_PASSAGE PROVIDED:_
The ChiComs allowed the Patriots’ plane to be “on the ground … for a maximum of three hours.”

This is actually a phenomenal story, how this all happened.

BREAK TRANSCRIPT

RUSH: Robert Kraft, the owner of the New England Patriots, said, “I’ve never seen so much red tape in so many ways and obstacles that we had to overcome,” just to go to China to get some N95 masks and bring ’em back. The Chinese government gave them permission to be on the ground for three hours. They were able to load that plane with the things they needed in two hours and 57 minutes.

They had to stop in Anchorage, Alaska, on the way because the airplane does not have the international avionics necessary to make the trip. So they had to upgrade the avionics in the cockpit. In addition to that, they had to put spare tires, and they had to select spare parts for engines and for other parts of the plane that they couldn’t count on the Chinese having were there any kind of malfunction.

_DATA:_
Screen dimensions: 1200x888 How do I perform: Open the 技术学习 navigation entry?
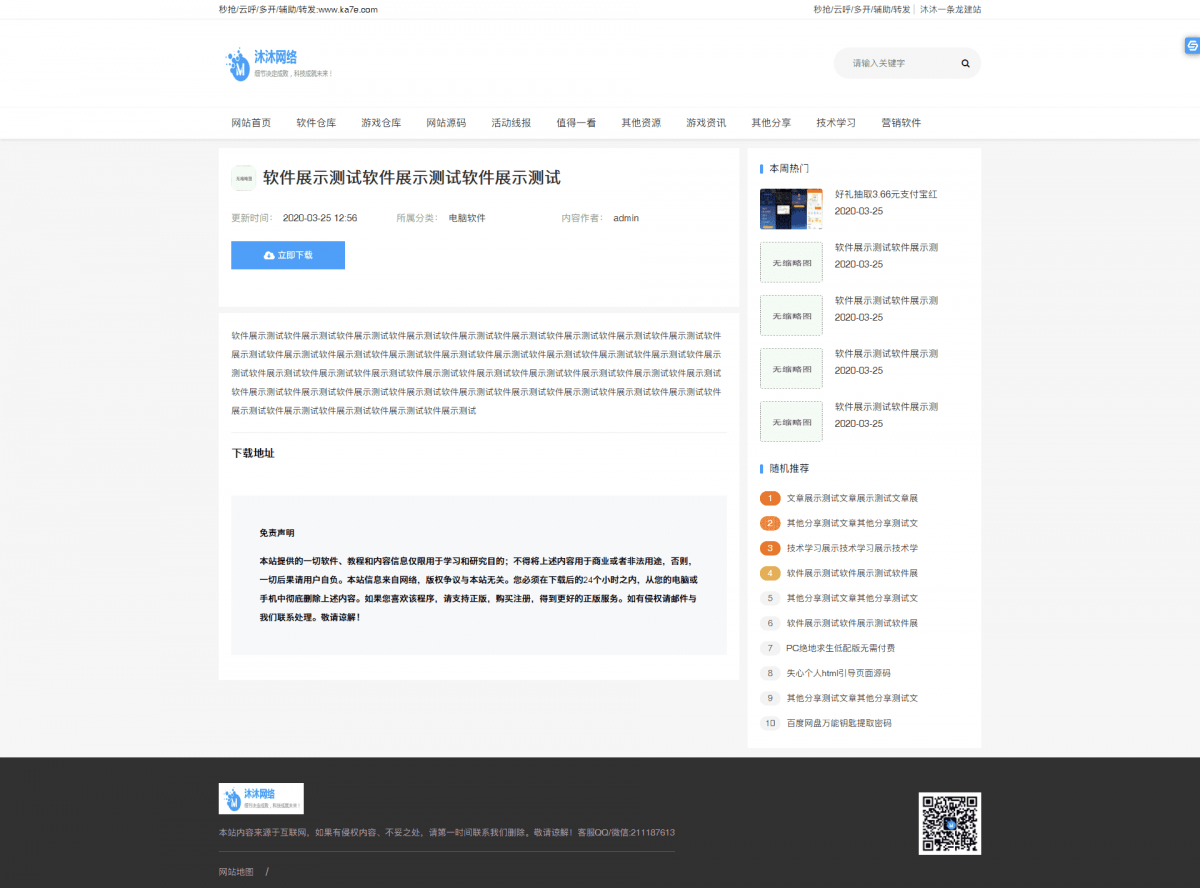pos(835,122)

_WHAT IS REQUIRED:_ Can you retype, word for word, everything in the passage about the Patriots' plane trip to China from "They had to stop" down to "kind of malfunction."?

_TASK OUTPUT:_
They had to stop in Anchorage, Alaska, on the way because the airplane does not have the international avionics necessary to make the trip. So they had to upgrade the avionics in the cockpit. In addition to that, they had to put spare tires, and they had to select spare parts for engines and for other parts of the plane that they couldn’t count on the Chinese having were there any kind of malfunction.